Filsafat Jawa terbentuk karena perkembangan budaya Jawa asli (animisme-dinamisme) sebagai akibat dari pengaruh Hindu, Budha dan Islam. Orang-orang India datang ke Indonesia membawa agama Hindu dan Budha serta orang muslim juga menyebarkan agama Islam serta alam pikir Islam (Filsafta Islam). Akhirnya kebudayaan Jawa asli filsafat Hindu Budha serta filsafat Islam melebur menjadi suatu alam pikiran yaitu filsafat Jawa.[11]
Dalam ajaran-ajarannya filsafat Jawa mengenal konsep-konsep umum yakni: pertama, konsep kesatuan yaitu manusia dan jagad raya merupakan percikan zat illahi. Orang Jawa biasa menyebut Tuhan dengan Gusti Allah. Dalam kebatinan Jawa dikenal dengan istilah Manunggaling Kawula Gusti. Konsep ini tersirat dalam huruf-huruf Jawa atau bisa disebut aksara Jawa yang ditulis oleh Ajisaka. Aksara Jawa sebenarnya memiliki makna yang mendalam bagi mereka yang menghayatinya.  Kedua, konsep tentang manusia. Manusia terdiri atas dua segi yaitu lahiriah dan batiniah. Ketiga, konsep mengenai perkembangan yaitu usaha untuk memulihkan kesatuan yang harmonis dan selaras.[12]
Dengan keanekaragamnya, banyak sekali filsafat Jawa yang telah ada, salah satu contoh falsafah Jawa antara lain ojo gumunan, ojo kagetan lan ojo dumeh. Maksudnya, jangan terlalu terheran-heran terhadap sesuatu yang baru, tidak menunjukkan sikap kaget jika ada hal-hal di luar dugaan, dan tidak boleh sombong dan aji mumpung sewaktu menjadi seorang pemimpin. Intinya, falsafah ini mengajarkan menjaga sikap dan emosi bagi semua orang terutama seorang pemimpin. [13]

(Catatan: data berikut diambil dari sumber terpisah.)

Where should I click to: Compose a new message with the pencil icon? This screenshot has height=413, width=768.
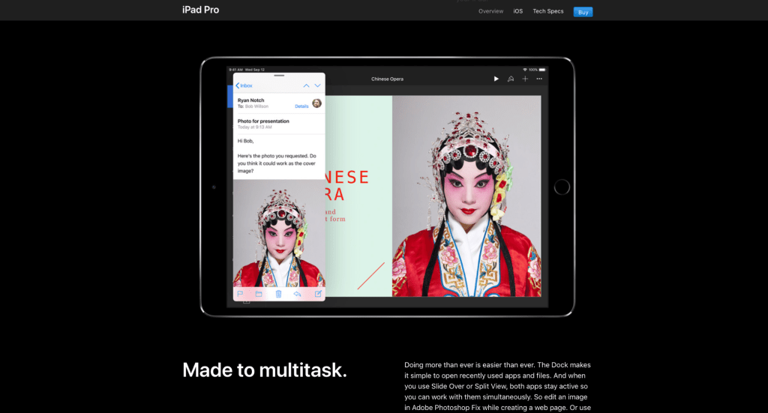[x=318, y=294]

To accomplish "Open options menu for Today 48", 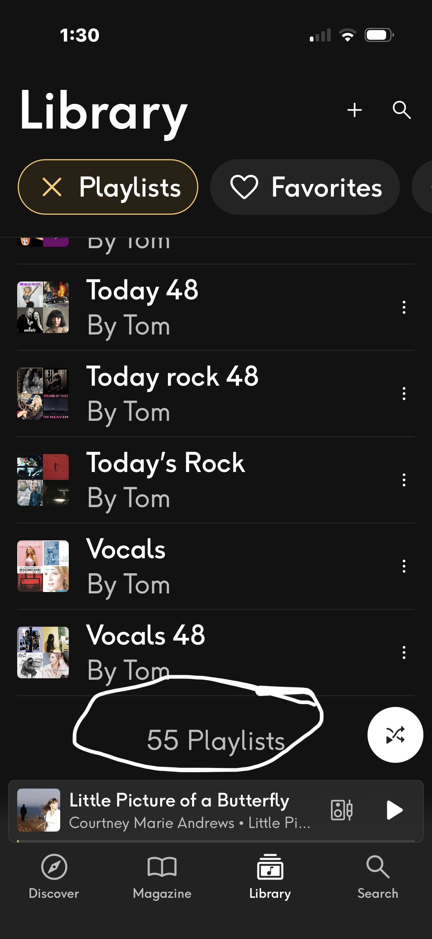I will tap(404, 307).

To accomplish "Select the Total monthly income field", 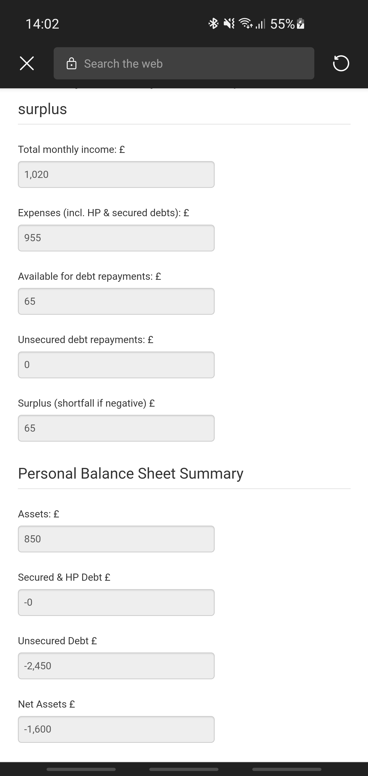I will (x=116, y=174).
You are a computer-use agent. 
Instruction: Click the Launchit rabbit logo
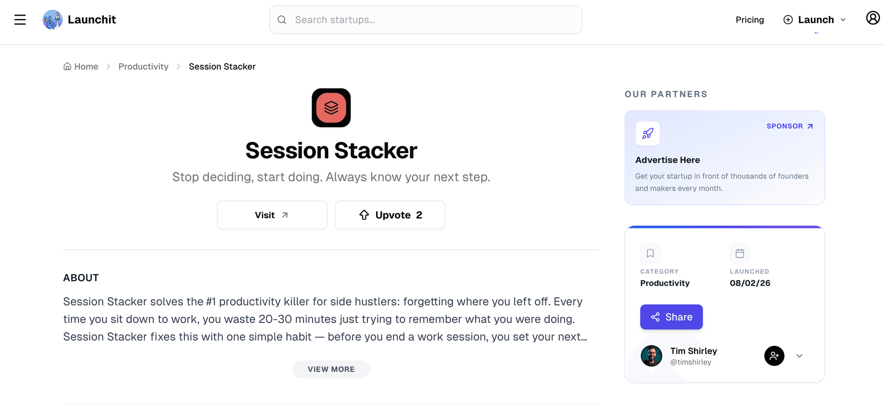(53, 20)
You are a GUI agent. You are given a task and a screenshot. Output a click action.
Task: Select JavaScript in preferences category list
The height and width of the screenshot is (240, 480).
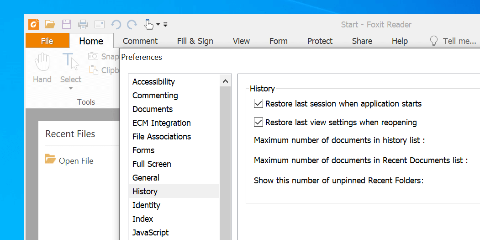click(150, 233)
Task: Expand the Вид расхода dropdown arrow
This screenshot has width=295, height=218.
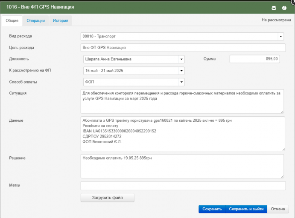Action: [x=280, y=37]
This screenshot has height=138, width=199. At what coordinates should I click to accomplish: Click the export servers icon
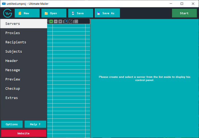pos(71,22)
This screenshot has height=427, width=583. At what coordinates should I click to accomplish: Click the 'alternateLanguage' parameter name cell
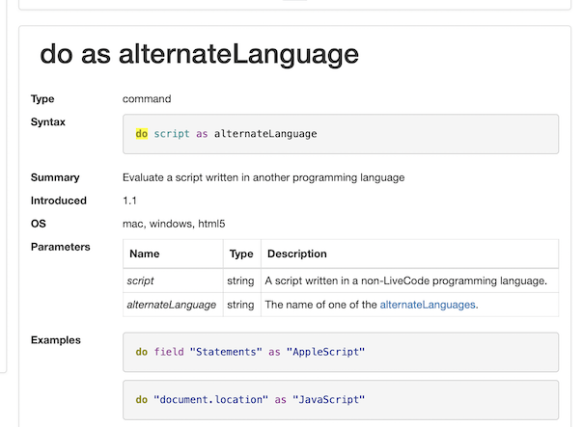173,305
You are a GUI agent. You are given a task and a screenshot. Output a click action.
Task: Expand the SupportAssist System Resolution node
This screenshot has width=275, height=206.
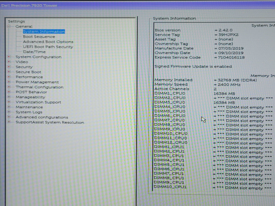click(9, 122)
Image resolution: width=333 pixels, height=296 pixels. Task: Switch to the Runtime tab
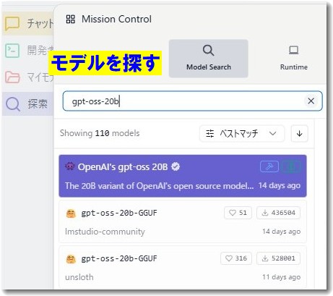pyautogui.click(x=293, y=59)
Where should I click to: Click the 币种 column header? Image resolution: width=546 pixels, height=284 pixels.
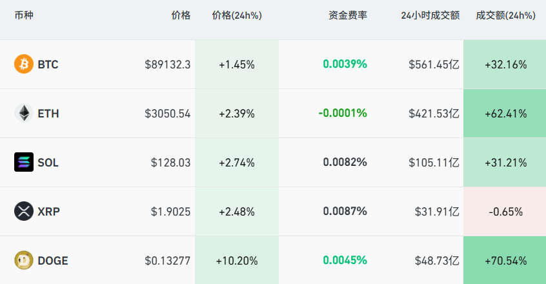coord(24,15)
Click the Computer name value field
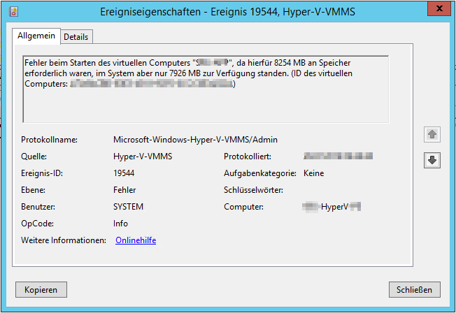Viewport: 456px width, 313px height. (332, 207)

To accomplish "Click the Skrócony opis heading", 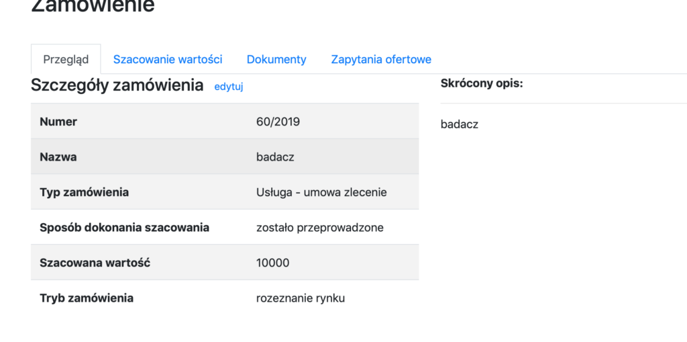I will 481,83.
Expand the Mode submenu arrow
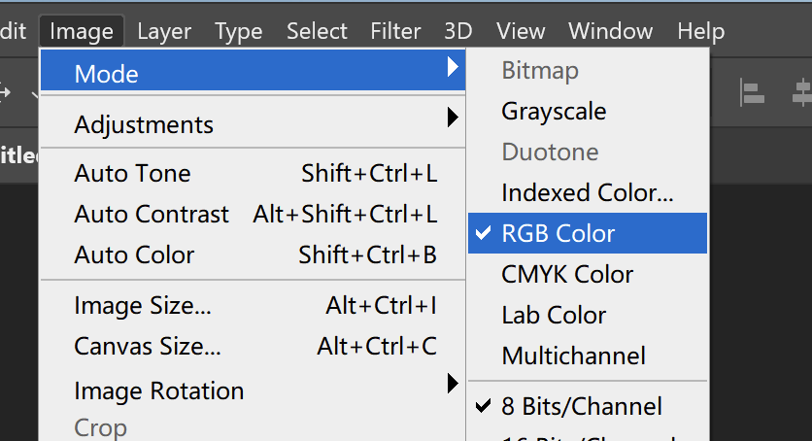 tap(452, 67)
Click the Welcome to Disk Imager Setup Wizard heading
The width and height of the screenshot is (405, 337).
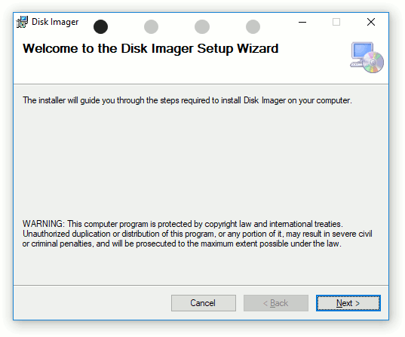click(151, 48)
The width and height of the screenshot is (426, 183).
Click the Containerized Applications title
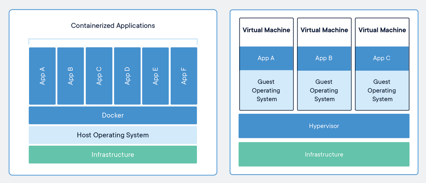pos(113,26)
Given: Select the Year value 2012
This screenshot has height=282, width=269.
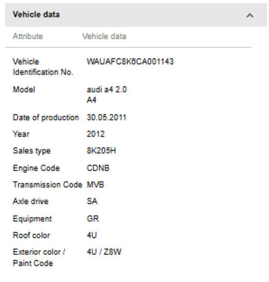Looking at the screenshot, I should click(x=96, y=134).
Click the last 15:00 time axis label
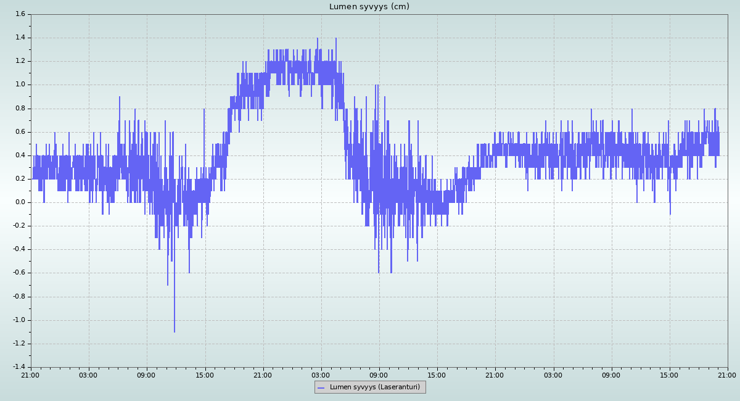The image size is (740, 401). (669, 374)
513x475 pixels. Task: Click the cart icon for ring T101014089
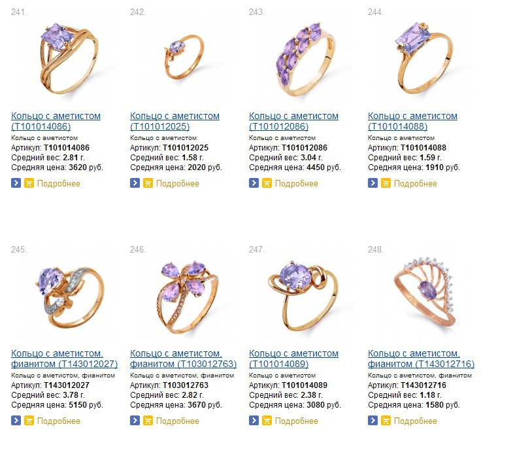click(267, 420)
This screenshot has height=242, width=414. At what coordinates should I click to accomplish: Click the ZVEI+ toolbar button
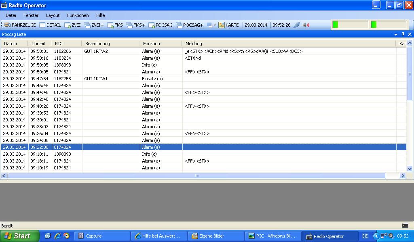(x=94, y=25)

Falsafah sebagai seorang anak buah pun ada dalam ajaran Jawa, hal ini terbentuk agar seorang bawahan dapat tepo sliro dengan pimpinan dan tidak mengandalkan ego, seperti yang digambarkan dalam falsafah Jawa, keno cepet ning aja ndhisiki, keno pinter ning aja ngguroni, keno takon ning aja ngrusuhi. Maksudnya, boleh cepat tetapi jangan mendahului, boleh pintar tetapi jangan menggurui, boleh bertanya tetapi jangan menyudutkan pimpinan. Intinya seorang anak buah jangan melakukan sesuatu yang dapat mempermalukan pemimpinnya, walaupun dia mungkin lebih mampu dari sang pemimpin.[14]
Adapun  filsafat ha-na-ca-ra-ka yang diungkapkan Paku Buwana IX adalah sebagai berikut[15];
1.      Ha-Na-Ca-Ra-Ka berarti ada utusan, yakni utusan hidup, beupa napas yang berkewajiban menyatukan jiwa dengan jasad manusia. Maksudnya, ada yang mempercayakan, ada yang dipercaya, dan ada yang dipercaya untuk bekerja. Ketiga unsur tersebut adalah Tuhan, manusia dan kewajiban manusia.
2.      Da-Ta-Sa-Wa-La, berarti manusia diciptakan sampai dengan saatnya dipanggil tidak boleh mengelak manusia harus bisa menerima dan menjalankan kehedak Tuhan.
3.      Pa-Dha-Ja-Ya-Nya berarti menyatunya zat pemberi hidup dengan segala atributnya harus bersedia melaksanakan, menerima dan menjalankan kehendak Tuhan.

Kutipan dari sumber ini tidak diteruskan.